**EXERCISE AIM**
Arrange the lines of the listing below as a numbered list, leaving out blank lines and the pictures.
____ INFORMATION PROVIDED
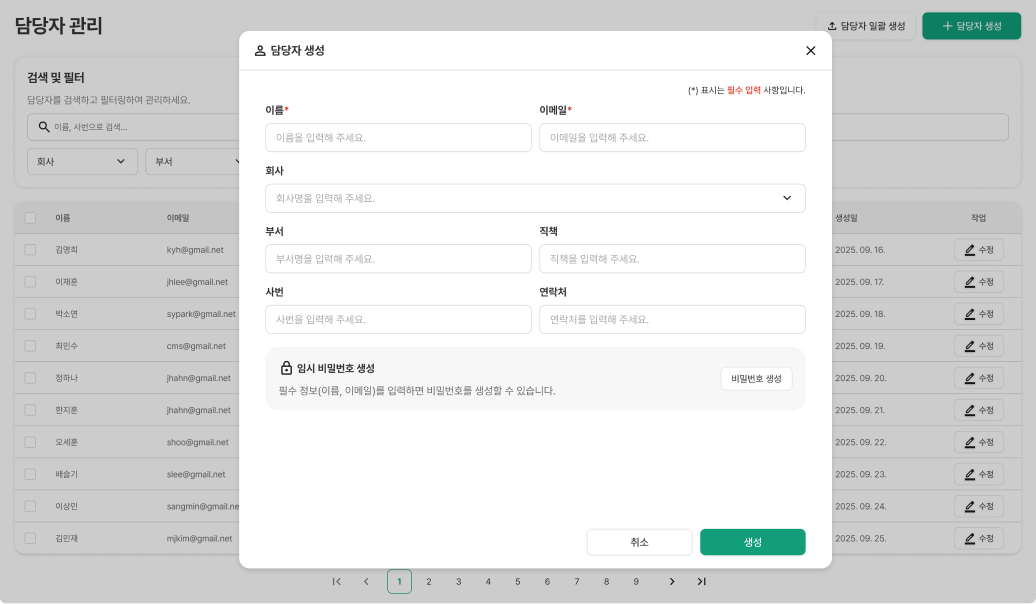The image size is (1036, 604).
Task: Open the 회사 filter dropdown
Action: click(81, 161)
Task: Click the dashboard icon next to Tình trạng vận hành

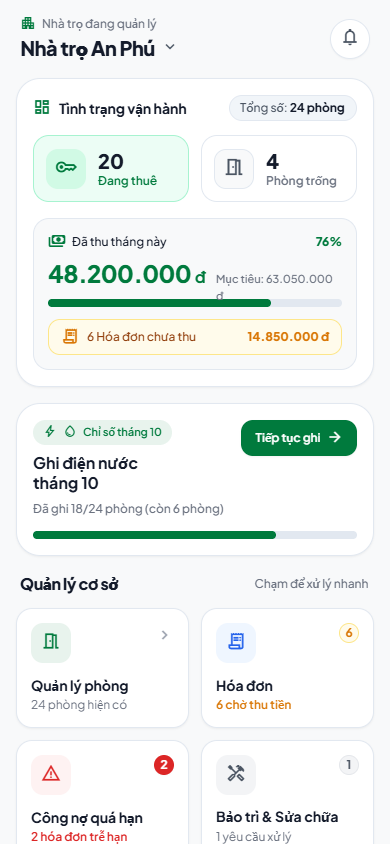Action: click(41, 107)
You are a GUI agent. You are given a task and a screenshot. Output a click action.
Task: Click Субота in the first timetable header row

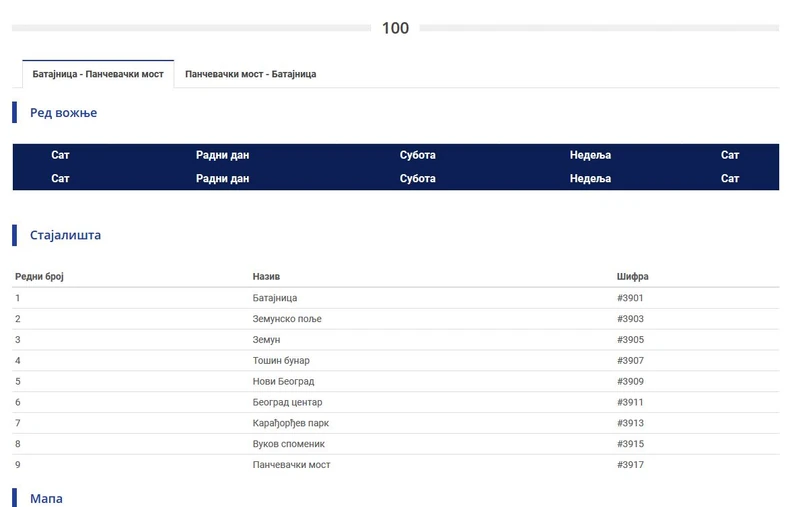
________
**SOLUTION FOR THIS EXERCISE**
1. The image size is (1036, 604).
2. Task: Open the 회사 filter dropdown
3. Action: click(81, 161)
4. Task: Click the dashboard icon next to Tình trạng vận hành
5. Action: click(41, 107)
6. You are a GUI agent. You are given a task and a screenshot. Output a click action.
7. Task: Click Субота in the first timetable header row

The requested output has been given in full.